Highlights of Noteworthy Decisions

Decision 2701 16
2017-02-16
D. McBey
  • Permanent impairment {NEL} (rating schedule) (AMA Guides)
  • Apportionment (non-economic loss) (preexisting conditions)
  • Preexisting condition (rateable condition)

The worker suffered a low back injury in April 2009. The Board granted an 11% NEL award but reduced the award to 4% due to a pre-existing condition. The worker appealed.

Board Operational Policy Manual, Document No. 18-05-03, on determining the degree of permanent impairment, which is applicable to decisions made on or after November 1, 2014, provides that pre-existing conditions affecting the same area of the body are factored out. The policy refers to Document No. 15-02-03 for the definition of pre-existing condition. That results in an extremely broad formulation. However, Document No. 18-05-03 contains a delimiting condition, with the requirement that the evidence must show that the pre-existing condition, on its own, would result in an impairment rating. This is a mandatory stipulation.
To determine whether the pre-existing condition would result in an impairment rating, it is necessary to consider the AMA Guides. According to the AMA Guides, an impairment is an alteration of an individual's health status that is assessed by medical means.
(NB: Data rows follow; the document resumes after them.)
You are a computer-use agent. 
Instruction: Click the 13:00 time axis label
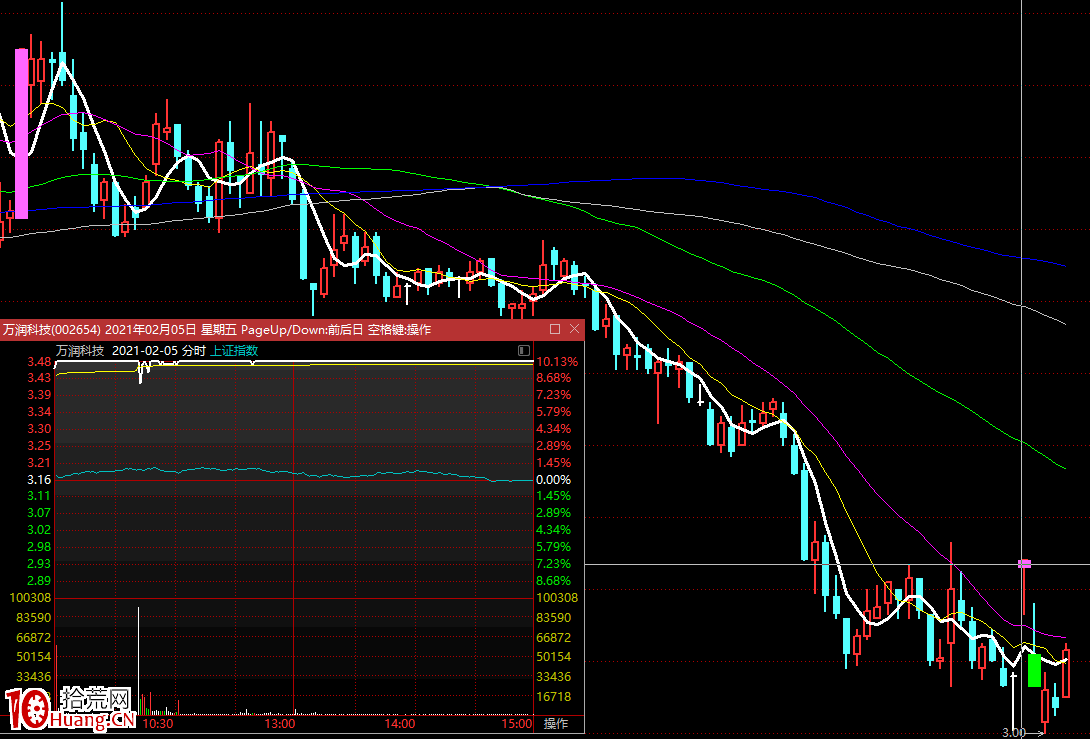point(280,723)
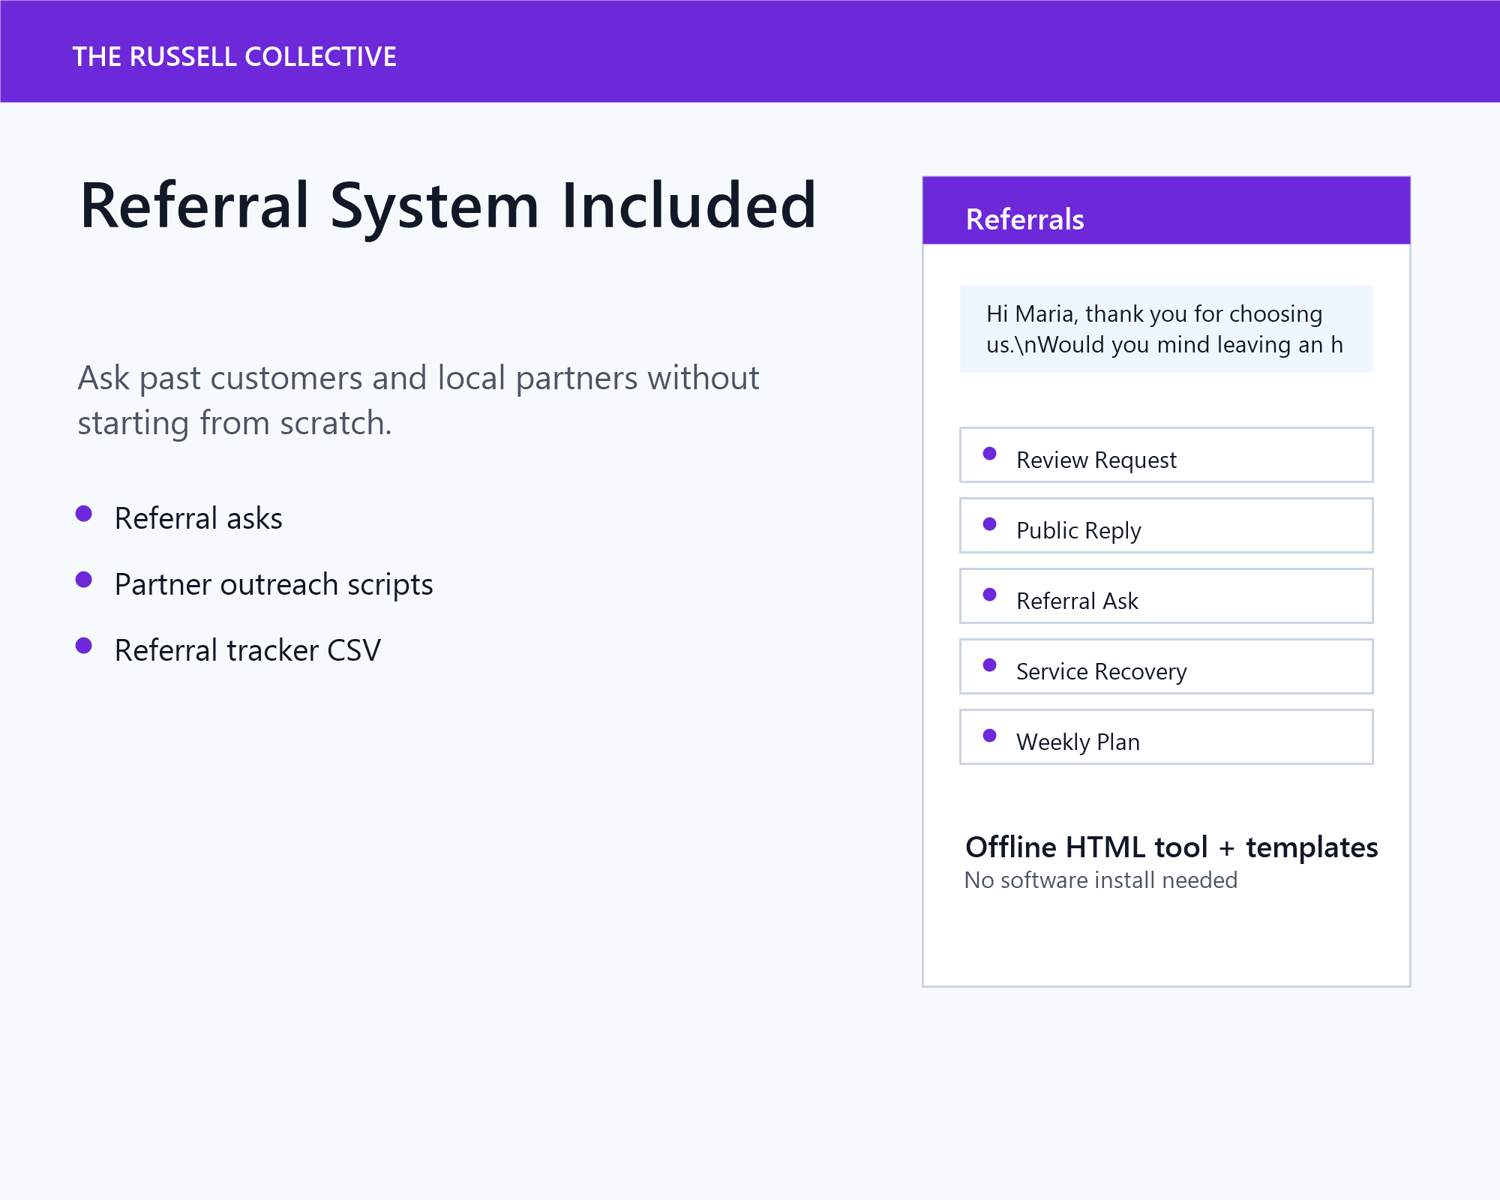
Task: Select the Public Reply template item
Action: 1166,525
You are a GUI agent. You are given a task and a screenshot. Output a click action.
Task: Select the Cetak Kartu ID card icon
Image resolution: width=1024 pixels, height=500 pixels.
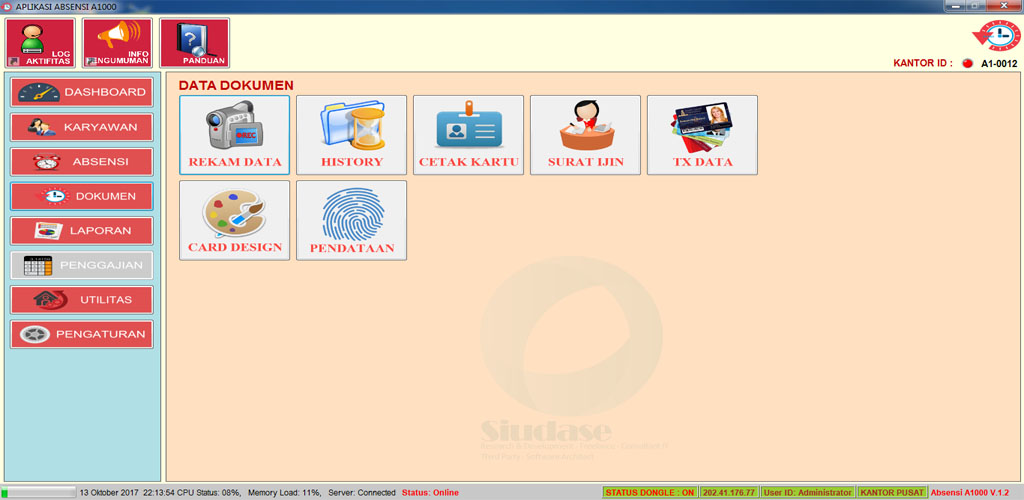click(x=468, y=135)
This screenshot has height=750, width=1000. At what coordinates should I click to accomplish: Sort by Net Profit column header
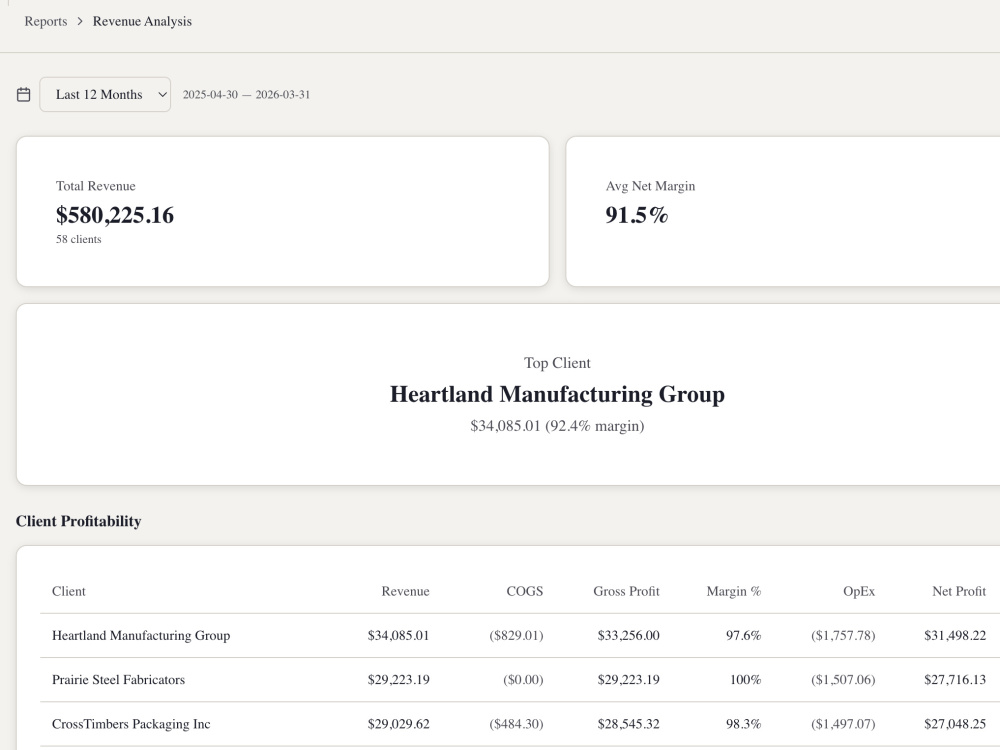pos(959,591)
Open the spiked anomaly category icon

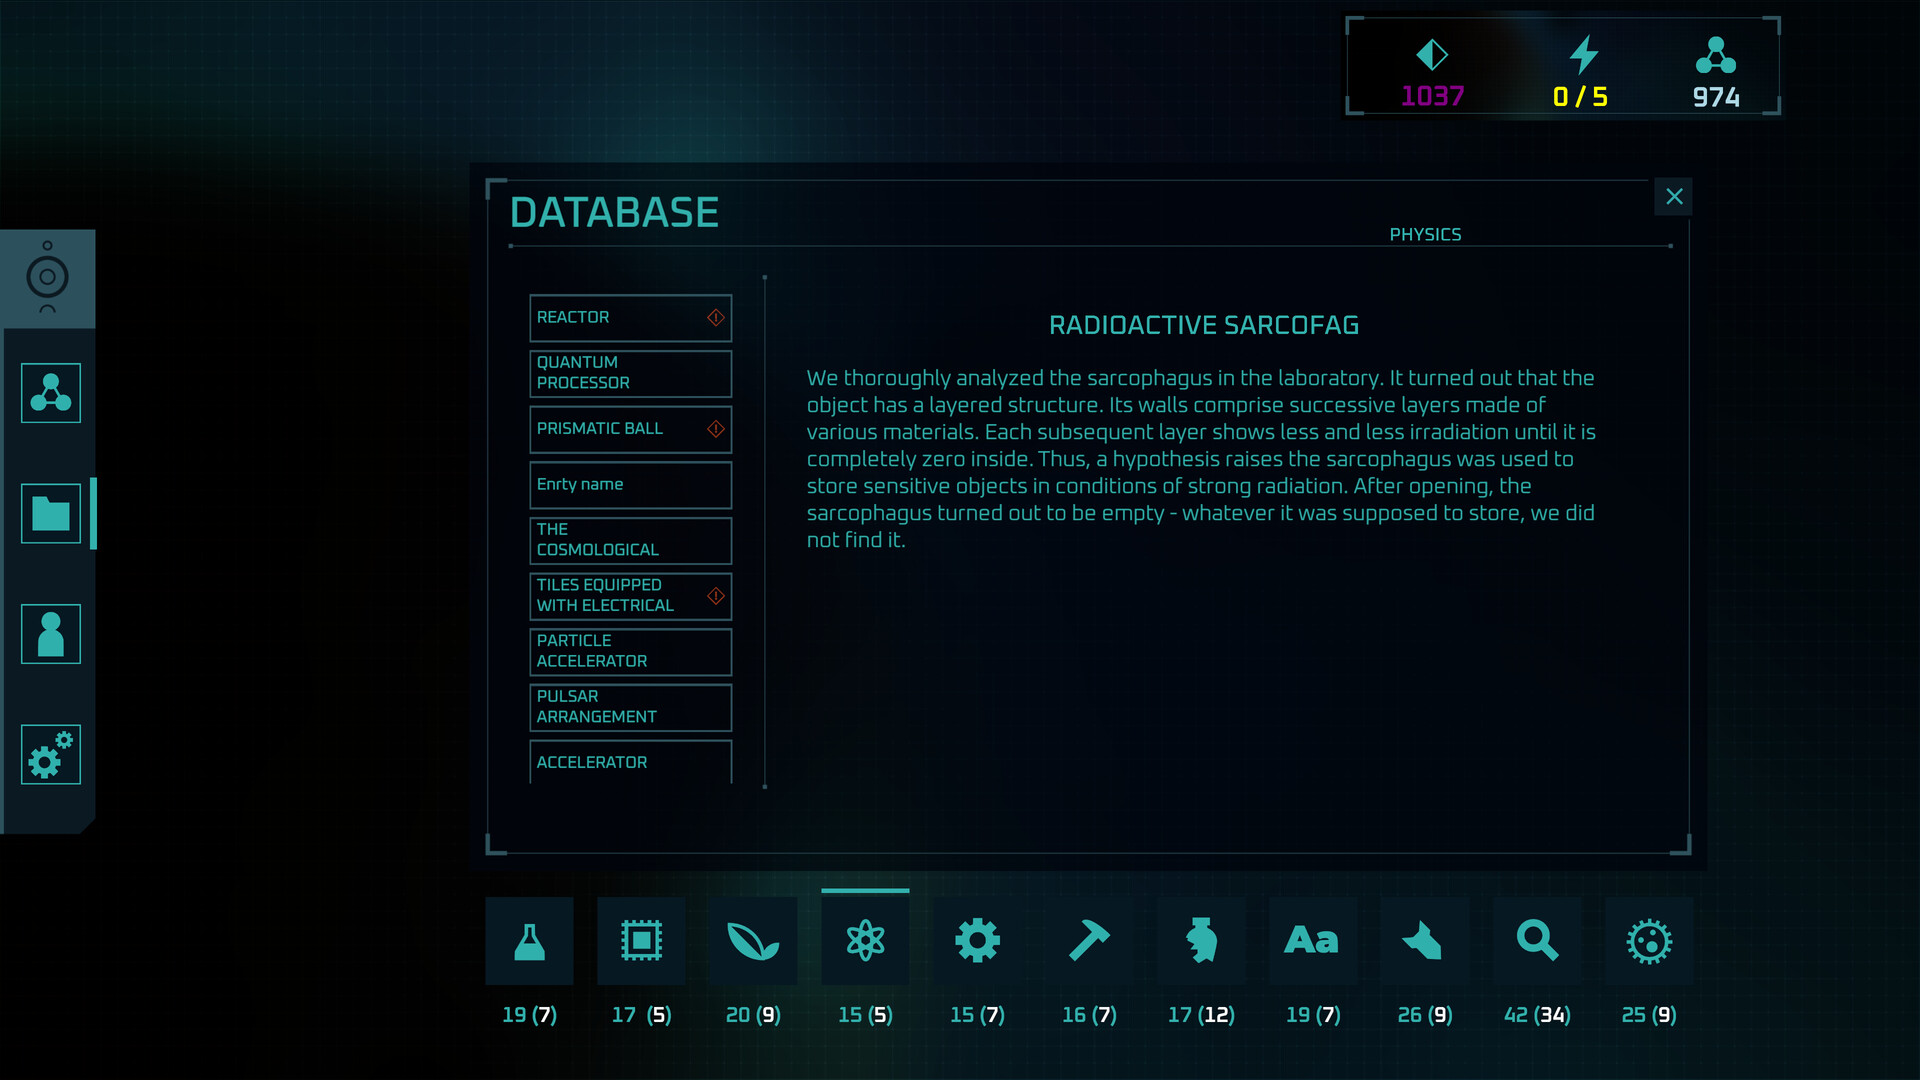pyautogui.click(x=1649, y=940)
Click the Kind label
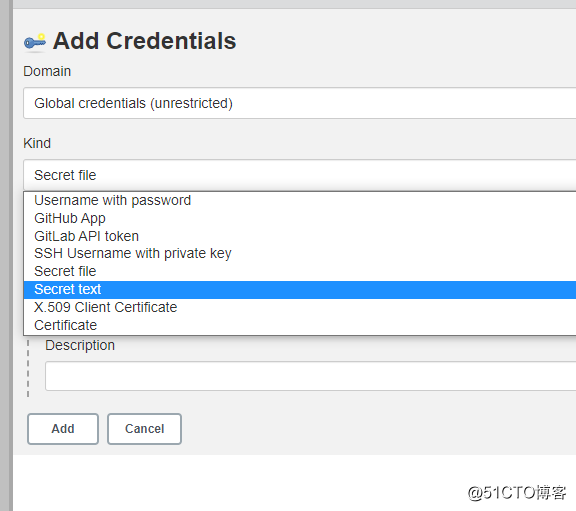 click(x=37, y=143)
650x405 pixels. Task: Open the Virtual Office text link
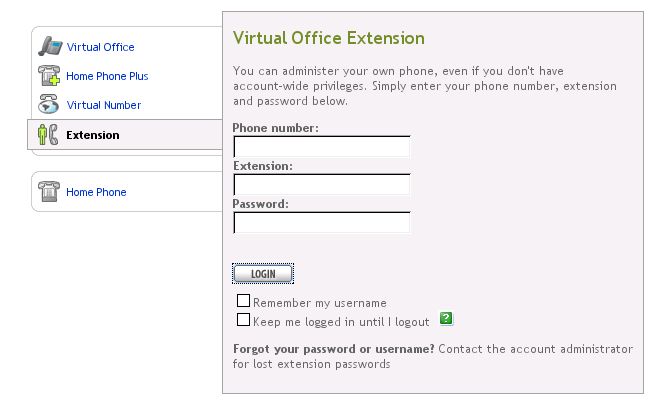point(100,47)
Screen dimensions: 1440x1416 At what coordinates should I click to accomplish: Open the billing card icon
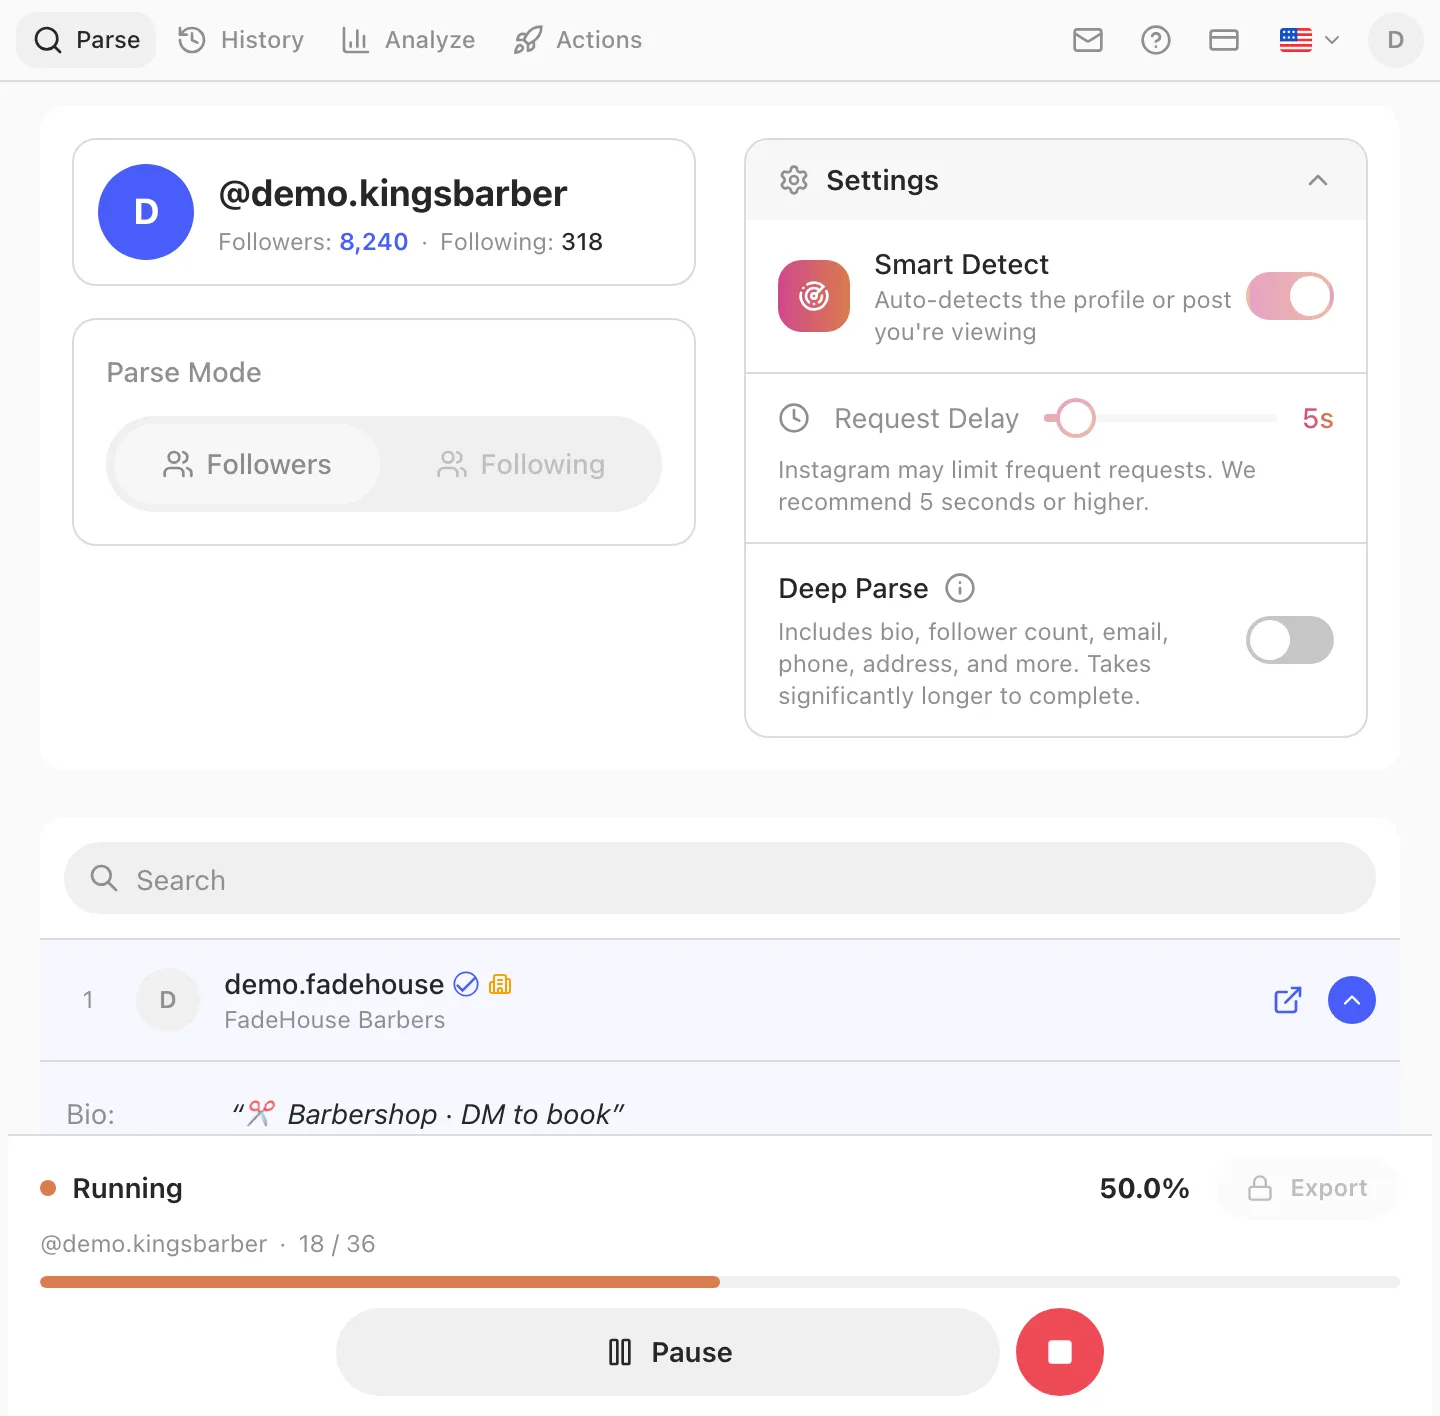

It is what is wrong with a body part or organ system and its functioning. The Vice-Chair noted that several specific rating provisions of the AMA Guides identify abnormal conditions for which the rating is 0%. This indicates that ratings are closely correlated to whether a medical condition or anomaly has a functional impact.
Document No. 18-05-03 also states that a pre-existing condition does not need to have produced periods of impairment or have caused a disruption in employment in order to factor out its rating. The Vice-Chair found that provision to be permissive rather than mandatory. As such, it broadens the scope of conditions that a decision-maker may take into consideration but the application of this discretion must be exercised consistently with the legislatively-incorporated provisions of the AMA Guides.
On the evidence in this case, the Vice-Chair found that the worker had no symptoms or functional anomalies attributable solely to degenerative changes prior to the compensable accident. The Board found that the worker had a rateable pre-existing condition within Table 53II of the AMA Guides. However, the Vice-Chair noted that the title of Table 53 refers to impairment. Thus, the specific rating provisions in that Table are to be interpreted as describing alterations to health status that manifest in functional abnormality. In this case, there was no medically documented prior injury and no prior manifest functional abnormality.
The Vice-Chair concluded that the worker's pre-existing degenerative changes would not, on their own, have resulted in an impairment rating under the AMA Guides. Therefore, the worker did not have a pre-existing condition within the meaning of the Board policy. The worker was entitled to the 11% NEL award without reduction. The appeal was allowed.